Pakistan’s Foreign Minister Bilawal Bhutto also said that while India’s EAM inaugurated a bust of Mahatma Gandhi at the UN, he would be knowing that the RSS does not believe in the ideology of Gandhi.
India’s stinging remark against Pakistan hurt the Islamic nation so badly that its leaders have now come down to using objectionable language to target the Prime Minister of India. Addressing the media in response to External Affairs Minister S Jaishankar’s statement, Pakistan’s foreign minister Bilawal Bhutto Zardari claimed that it has lost more lives to terrorism than India and thus there is no reason for Pakistan to support terrorism. He further said that while Osama Bin Laden is dead, the butcher of Gujarat is still alive and was even banned from entering the USA before becoming the PM of India.
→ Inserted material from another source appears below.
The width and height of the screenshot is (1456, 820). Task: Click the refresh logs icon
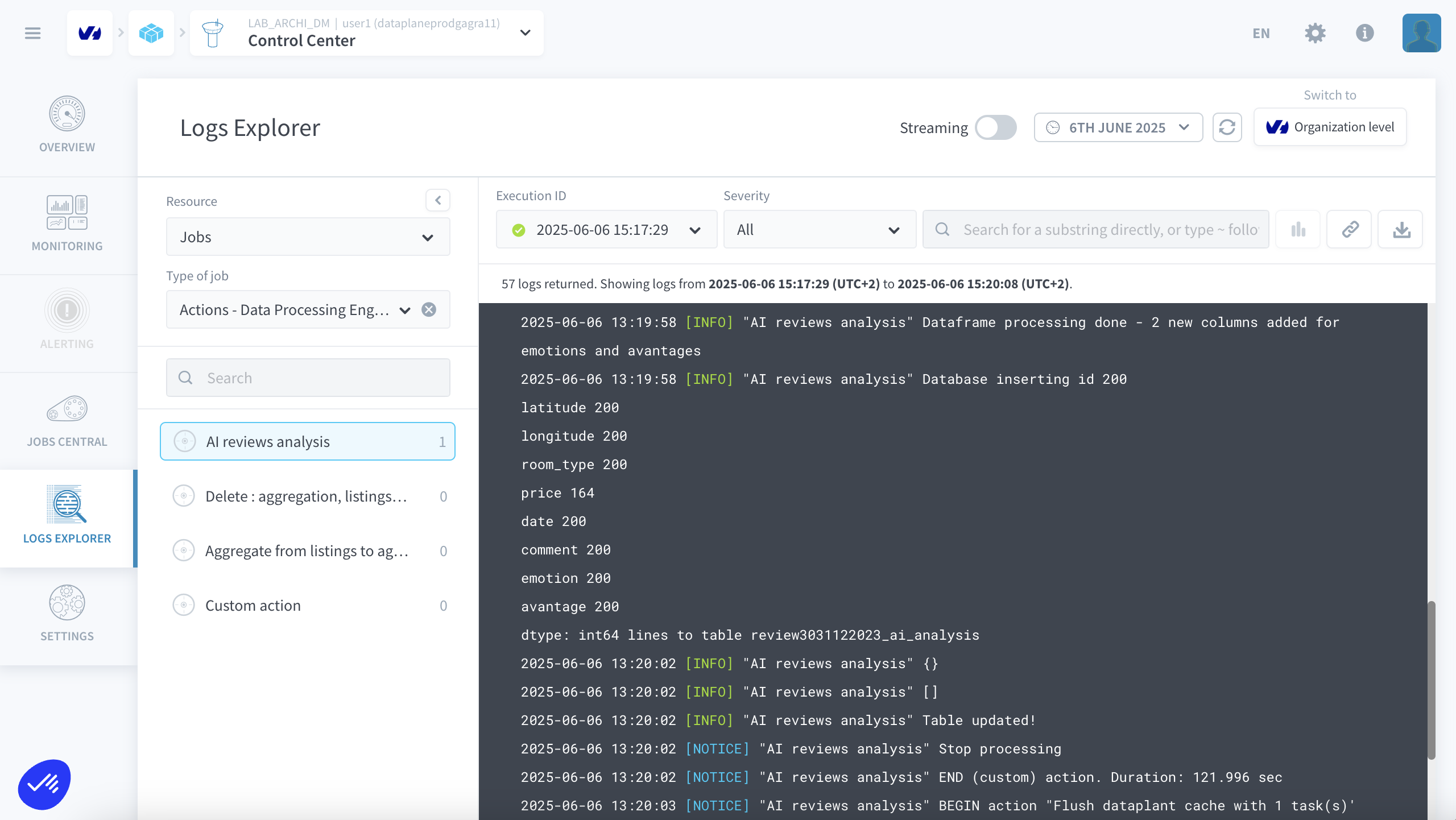pos(1227,127)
“Political parties, civil society and the average people in Pakistan, across the board, have been the victims of perpetrators of terrorism. We have lost far more lives to terrorism than India had. Why, why, why would we want our own people to suffer? We absolutely do not….I would like to remind the Minister of External Affairs of India that Osama Bin Laden is dead but the butcher of Gujarat lives and he is the prime minister of India. He was banned from entering this country until he became prime minister. This is the prime minister of the RSS and the foreign minister of the RSS. What is the RSS? The RSS draws its inspiration from Hitler’s SS,” said Bhutto.
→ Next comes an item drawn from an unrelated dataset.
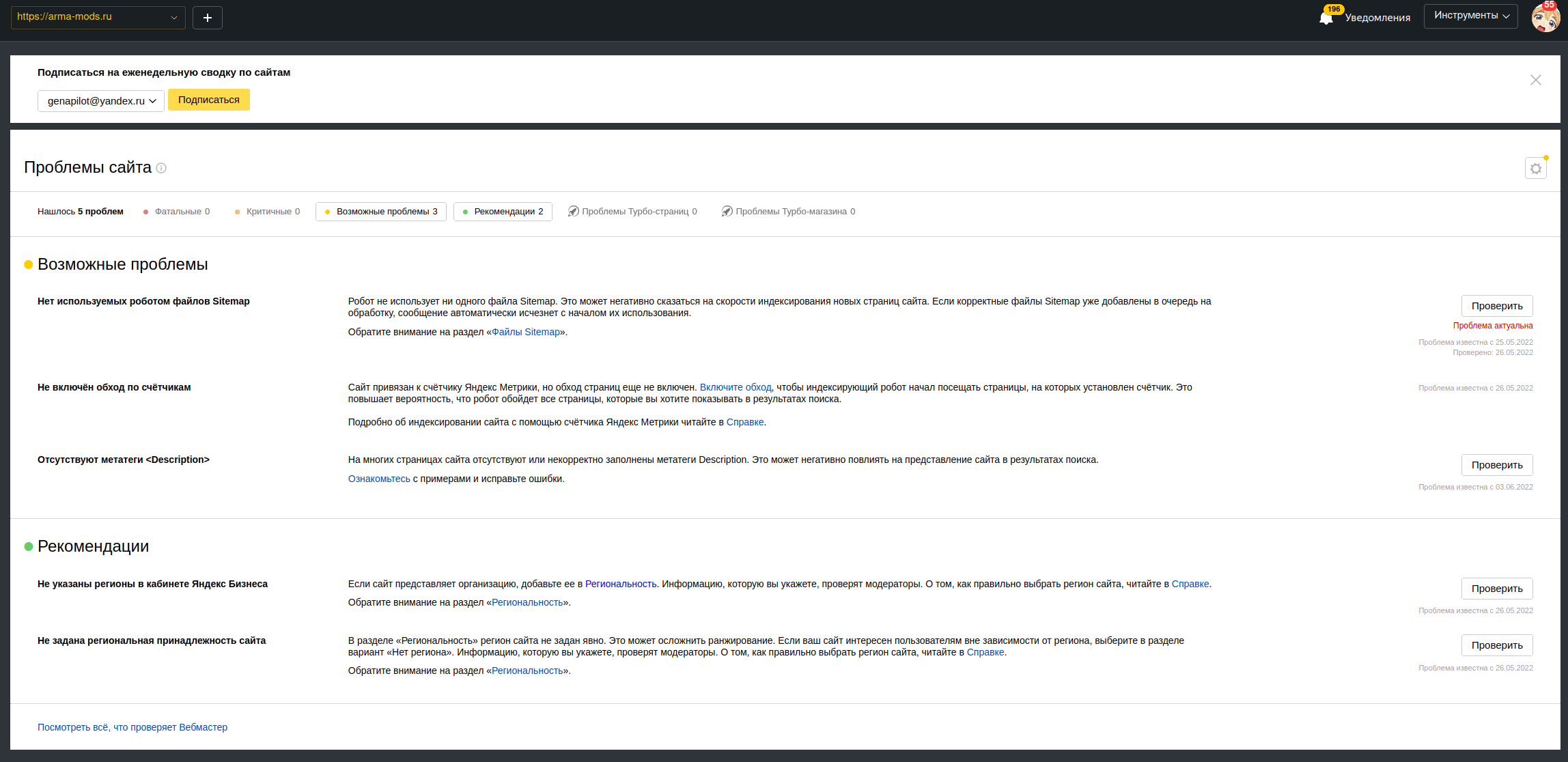
Task: Expand the arma-mods.ru site selector dropdown
Action: 98,17
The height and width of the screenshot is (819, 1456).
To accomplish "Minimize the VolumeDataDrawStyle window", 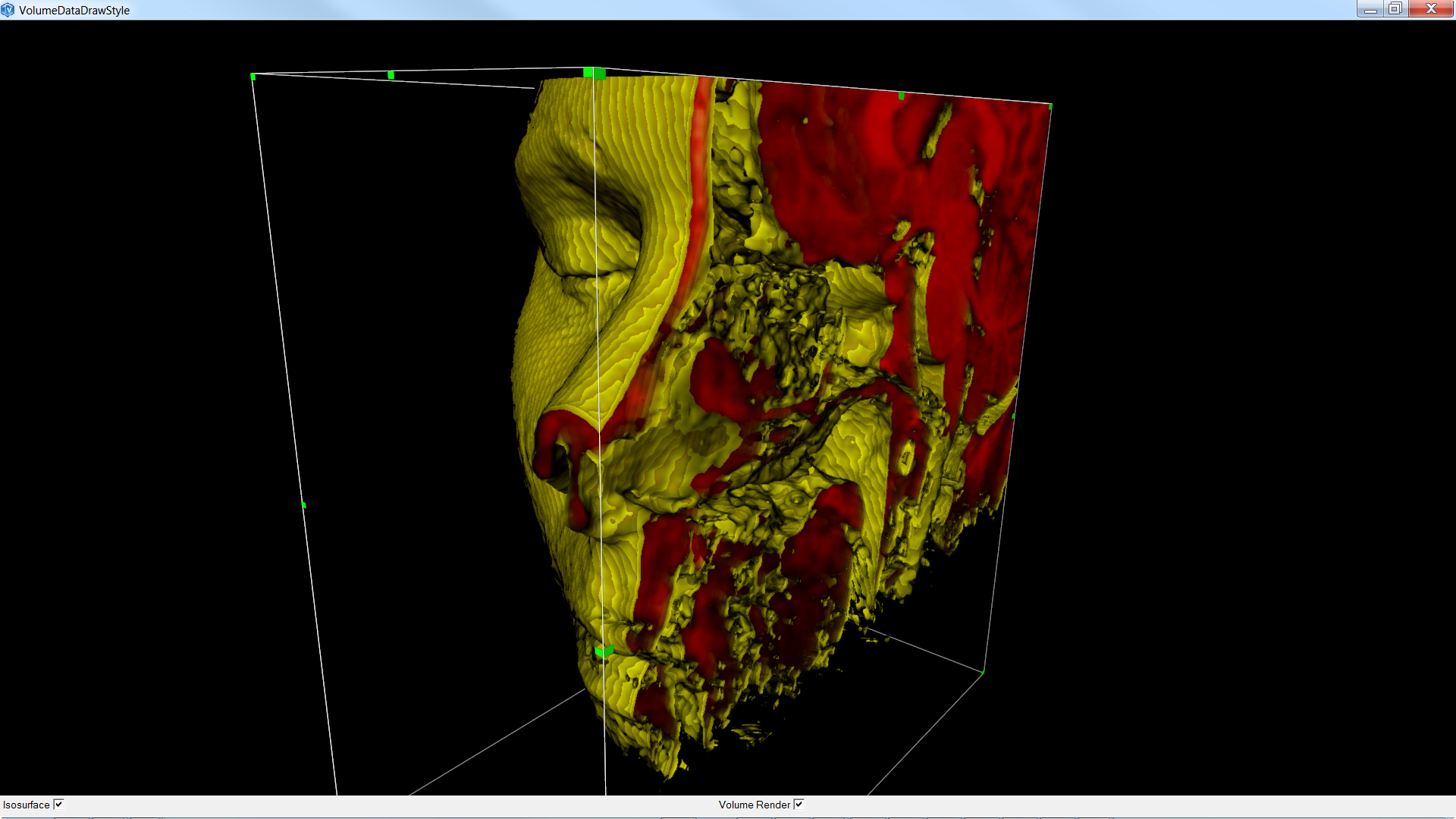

He said that while India’s EAM inaugurated a bust of Mahatma Gandhi at the UN, he would be knowing that the RSS does not believe in the ideology of Gandhi. He added that RSS does not see Gandhi as the founder of India and they hero-worship the terrorist who assassinated Gandhi.
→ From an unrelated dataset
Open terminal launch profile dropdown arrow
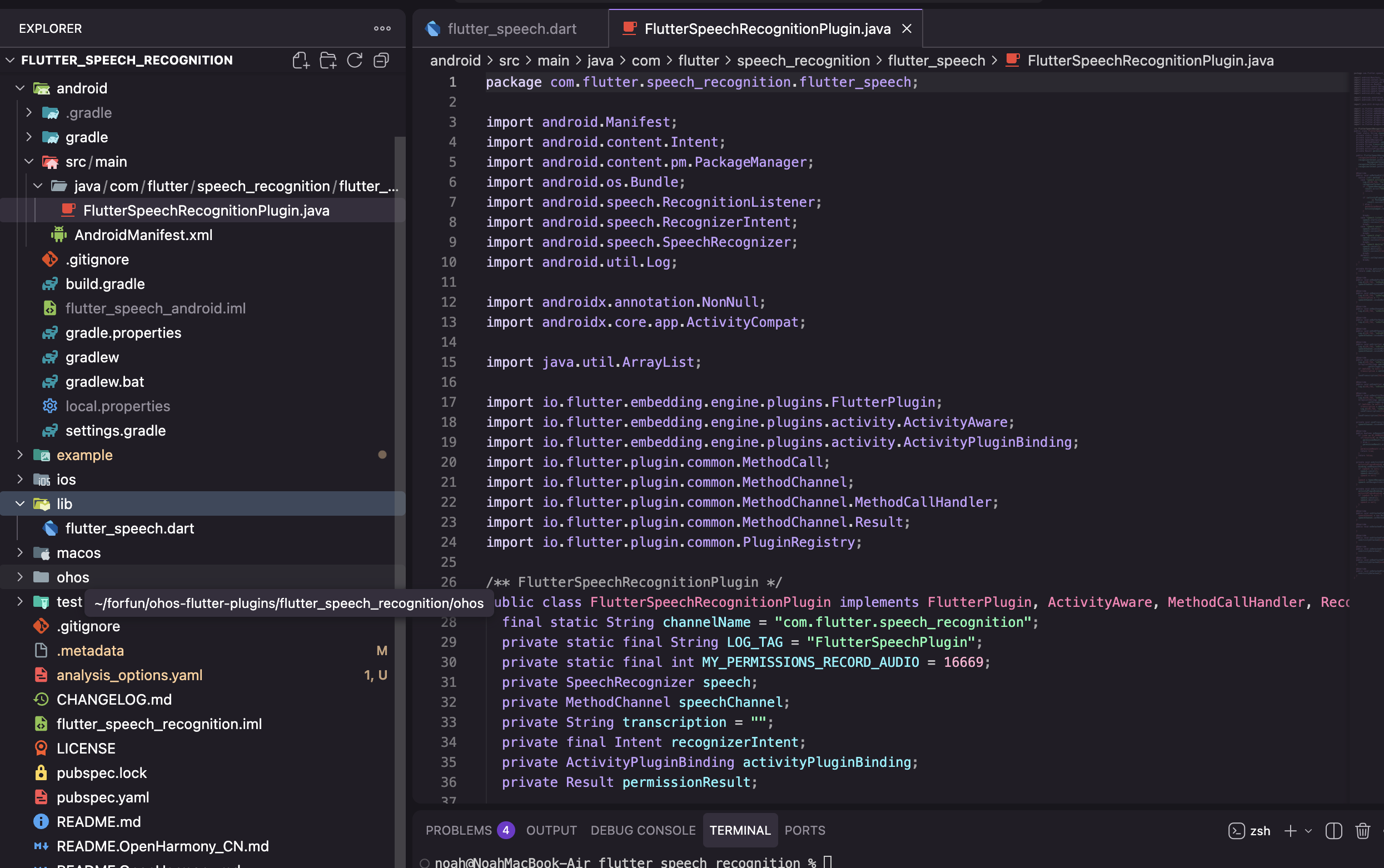This screenshot has width=1384, height=868. point(1308,831)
Days before, without naming any country, External Affairs Minister (EAM) S Jaishankar had slammed Pakistan Foreign Minister Bilawal Bhutto Zardari after he unceremoniously raked up the issue of Kashmir during a UN gathering in New York to discuss the issue of multilateralism. “Nor can hosting Osama Bin Laden and attacking a neighbouring Parliament serve as credentials to sermonize before this council,” Jaishankar had said in an apparent reference to Pakistan.